Jangan cederai marwah Rasulullah

 

Dalam sebuah hadis sahih baginda Rasulullah Saw bersabda :

“Nikahilah perempuan yang pecinta (yakni yang mencintai suaminya) dan yang dapat mempunyai anak banyak, karena sesungguhnya aku akan berbangga dengan sebab (banyaknya) kamu di hadapan umat-umat (yang terdahulu)” [Shahih Riwayat Abu Dawud, Nasa’i, Ibnu Hibban dan Hakim]

Tentu kebanggaan Rasulullah cukup beralasan, karena semakin banyak umat beliau maka kemungkinan lahirnya pewaris para Nabi pun semakin banyak.
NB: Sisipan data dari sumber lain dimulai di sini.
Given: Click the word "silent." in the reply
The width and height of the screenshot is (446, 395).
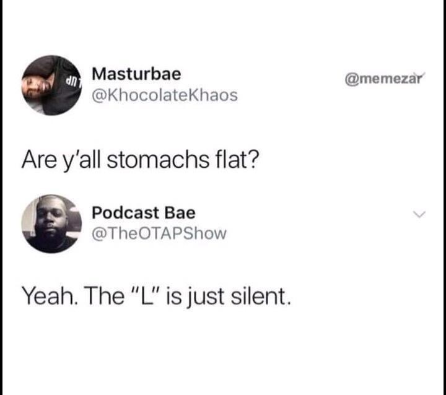Looking at the screenshot, I should click(x=261, y=297).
Lalu dengan banyaknya ulama dan para da’i yang mengajak umat menuju kebaikan semakin banyak pula yang akan masuk surga bersama-sama Rasulullah Saw.

Namun tak dapat dipungkiri, malam ini hati saya sangat sakit, seolah terpukul dan terluka parah akibat kelakuan salah seorang ustadz pengajian. Meski pun ustadz bukanlah “ulama” akan tetapi ia tetaplah seorang da’i yang memakai pangkat penerus risalah kenabian di pundaknya. Da’i adalah orang yang menjadi ujung tombak amar makruf nahi mungkar di kalangan umat dan mereka amat dibanggakan Rasulullah serta memiliki kesempatan berkumpul bersama beliau di akhirat sebagaimana diriwayatkan “man tasyabbaha bi qaumin fa huwa minhum” yang artinya siapa yang menyerupai suatu kaum maka ia bagian dari kaum itu, sehingga tidak ada yang lebih menyerupai Rasulullah lebih daripada “dakwah” yang juga selalu beliau jalankan.
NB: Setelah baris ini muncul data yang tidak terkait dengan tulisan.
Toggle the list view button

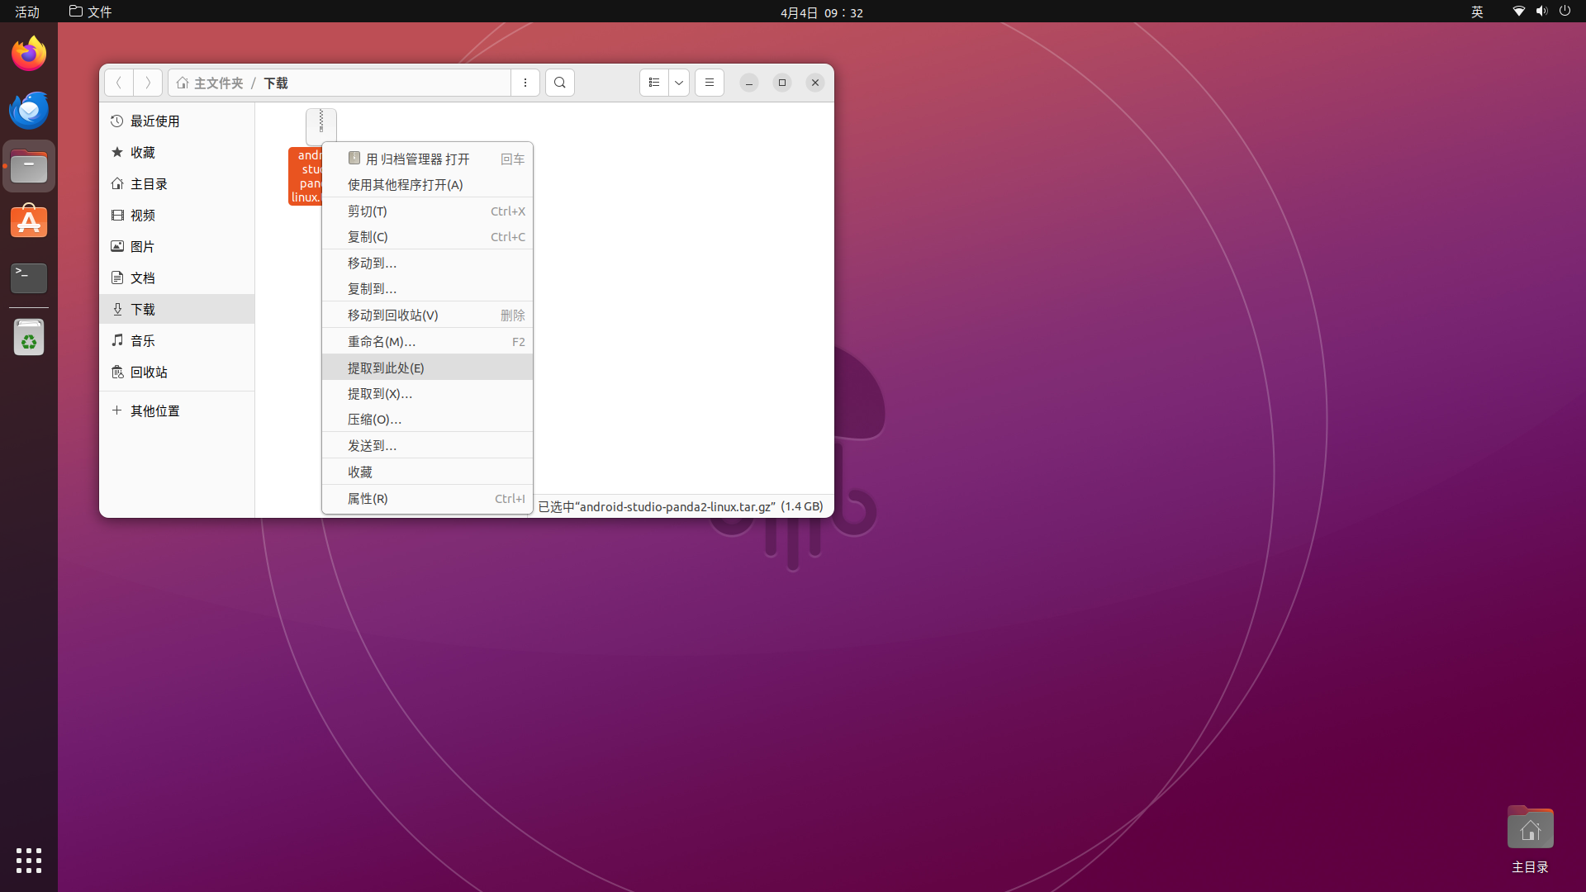point(653,83)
Apa hendak dikata, di dalam pengajian tadi, setelah berceramah panjang lebar termasuk mengatakan “tidak perlu ikut tarekat, yang penting shalat tepat di awal waktu sudah baik sekali itu”, pada poin ini tentu tidak ada masalah karena masalah tarekat itu hanyalah bentuk cara dan metode pengajian dan zikir saja, yang penting shalat tepat di awal waktu.

Tiba-tiba setelah pengajian selesai karena azan isya telah berkumandang, sang ustadz pun mohon izin kepada jamaah tidak bisa shalat berjemaah bareng karena mau mengejar pengajian lain, takutnya terlambat hadir.

Bagai tertusuk anak panah, hati saya seolah berhenti mendengar ucapan tersebut. Demi mengejar pengajian (Kalaulah pengajian gratis sich silahkan tapi ini bukan pengajian gratis, ada “bayaran” yang hendak dikejar) shalat berjemah di mesjid pun ditinggalkan.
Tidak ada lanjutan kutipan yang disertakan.